# What you need to do
All records should be reproduced verbatim.

Records provided START

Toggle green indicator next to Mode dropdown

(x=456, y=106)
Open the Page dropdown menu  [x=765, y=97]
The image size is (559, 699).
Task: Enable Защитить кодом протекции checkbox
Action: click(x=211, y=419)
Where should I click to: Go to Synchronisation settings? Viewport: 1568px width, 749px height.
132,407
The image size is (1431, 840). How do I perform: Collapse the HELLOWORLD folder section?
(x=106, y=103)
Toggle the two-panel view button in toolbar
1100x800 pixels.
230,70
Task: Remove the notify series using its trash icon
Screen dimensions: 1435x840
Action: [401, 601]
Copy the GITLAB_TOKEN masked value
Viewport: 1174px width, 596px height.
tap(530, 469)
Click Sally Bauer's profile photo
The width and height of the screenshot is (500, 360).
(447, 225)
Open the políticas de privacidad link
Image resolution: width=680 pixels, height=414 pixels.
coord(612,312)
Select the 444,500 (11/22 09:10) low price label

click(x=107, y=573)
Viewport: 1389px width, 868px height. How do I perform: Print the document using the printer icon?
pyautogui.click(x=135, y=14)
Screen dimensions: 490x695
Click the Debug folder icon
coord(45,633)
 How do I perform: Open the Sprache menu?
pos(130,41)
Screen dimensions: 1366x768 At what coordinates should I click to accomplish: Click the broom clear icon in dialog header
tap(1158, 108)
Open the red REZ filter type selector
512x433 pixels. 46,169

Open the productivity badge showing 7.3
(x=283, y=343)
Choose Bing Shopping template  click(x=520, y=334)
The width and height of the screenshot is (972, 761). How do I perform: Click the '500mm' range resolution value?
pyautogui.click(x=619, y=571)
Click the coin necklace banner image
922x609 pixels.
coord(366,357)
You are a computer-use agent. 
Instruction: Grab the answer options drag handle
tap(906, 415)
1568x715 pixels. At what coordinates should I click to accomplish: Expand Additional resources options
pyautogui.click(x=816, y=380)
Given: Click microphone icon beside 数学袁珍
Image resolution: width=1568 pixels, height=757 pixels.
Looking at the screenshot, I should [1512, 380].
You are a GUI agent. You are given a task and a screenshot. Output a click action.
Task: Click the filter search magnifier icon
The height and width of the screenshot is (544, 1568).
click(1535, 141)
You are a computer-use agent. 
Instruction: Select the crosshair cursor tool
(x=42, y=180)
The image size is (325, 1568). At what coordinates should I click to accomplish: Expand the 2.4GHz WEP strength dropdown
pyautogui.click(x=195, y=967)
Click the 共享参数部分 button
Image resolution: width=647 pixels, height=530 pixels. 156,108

Records provided END

# Response
Toggle green indicator next to Mode dropdown

(x=456, y=106)
Open the Page dropdown menu  [x=765, y=97]
The image size is (559, 699).
Task: Enable Защитить кодом протекции checkbox
Action: click(x=211, y=419)
Where should I click to: Go to Synchronisation settings? Viewport: 1568px width, 749px height.
132,407
The image size is (1431, 840). How do I perform: Collapse the HELLOWORLD folder section?
(x=106, y=103)
Toggle the two-panel view button in toolbar
1100x800 pixels.
230,70
Task: Remove the notify series using its trash icon
Screen dimensions: 1435x840
Action: [401, 601]
Copy the GITLAB_TOKEN masked value
Viewport: 1174px width, 596px height.
tap(530, 469)
Click Sally Bauer's profile photo
The width and height of the screenshot is (500, 360).
(447, 225)
Open the políticas de privacidad link
Image resolution: width=680 pixels, height=414 pixels.
coord(612,312)
Select the 444,500 (11/22 09:10) low price label

click(x=107, y=573)
Viewport: 1389px width, 868px height. How do I perform: Print the document using the printer icon?
pyautogui.click(x=135, y=14)
Screen dimensions: 490x695
Click the Debug folder icon
coord(45,633)
 How do I perform: Open the Sprache menu?
pos(130,41)
Screen dimensions: 1366x768 At what coordinates should I click to accomplish: Click the broom clear icon in dialog header
tap(1158, 108)
Open the red REZ filter type selector
512x433 pixels. 46,169

Open the productivity badge showing 7.3
(x=283, y=343)
Choose Bing Shopping template  click(x=520, y=334)
The width and height of the screenshot is (972, 761). How do I perform: Click the '500mm' range resolution value?
pyautogui.click(x=619, y=571)
Click the coin necklace banner image
922x609 pixels.
coord(366,357)
You are a computer-use agent. 
Instruction: Grab the answer options drag handle
tap(906, 415)
1568x715 pixels. At what coordinates should I click to accomplish: Expand Additional resources options
pyautogui.click(x=816, y=380)
Given: Click microphone icon beside 数学袁珍
Image resolution: width=1568 pixels, height=757 pixels.
Looking at the screenshot, I should [1512, 380].
You are a GUI agent. You are given a task and a screenshot. Output a click action.
Task: Click the filter search magnifier icon
The height and width of the screenshot is (544, 1568).
click(1535, 141)
You are a computer-use agent. 
Instruction: Select the crosshair cursor tool
(x=42, y=180)
The image size is (325, 1568). At what coordinates should I click to accomplish: Expand the 2.4GHz WEP strength dropdown
pyautogui.click(x=195, y=967)
Click the 共享参数部分 button
Image resolution: width=647 pixels, height=530 pixels. 156,108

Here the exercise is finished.